▶ EXERCISE DESCRIPTION: Return each line exactly, beginning with the one that has "You are a computer-use" and finishing with the final line of the material. Drop any pictures.

▶ DATASET EXCERPTS:

● ● ●

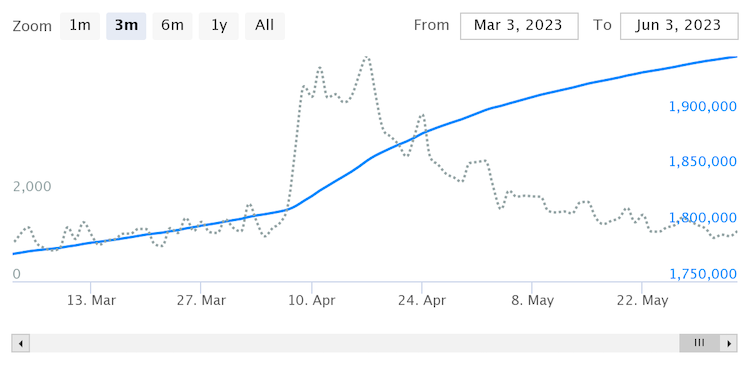Image resolution: width=750 pixels, height=375 pixels.
Task: Click the 2,000 left axis label
Action: click(32, 187)
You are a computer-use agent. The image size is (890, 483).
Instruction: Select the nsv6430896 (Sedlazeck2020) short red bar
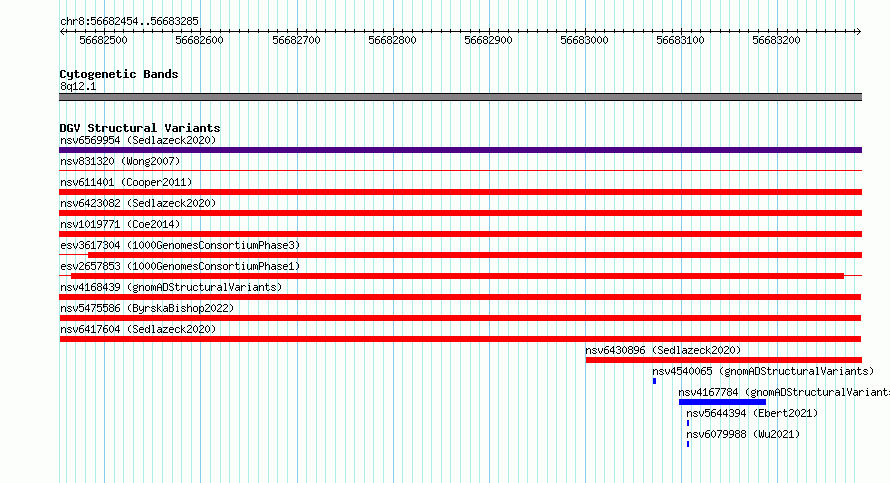724,360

● ● ●

▶ TASK RESPONSE:
You are a computer-use agent. The image size is (890, 483).
Instruction: Select the nsv6430896 (Sedlazeck2020) short red bar
724,360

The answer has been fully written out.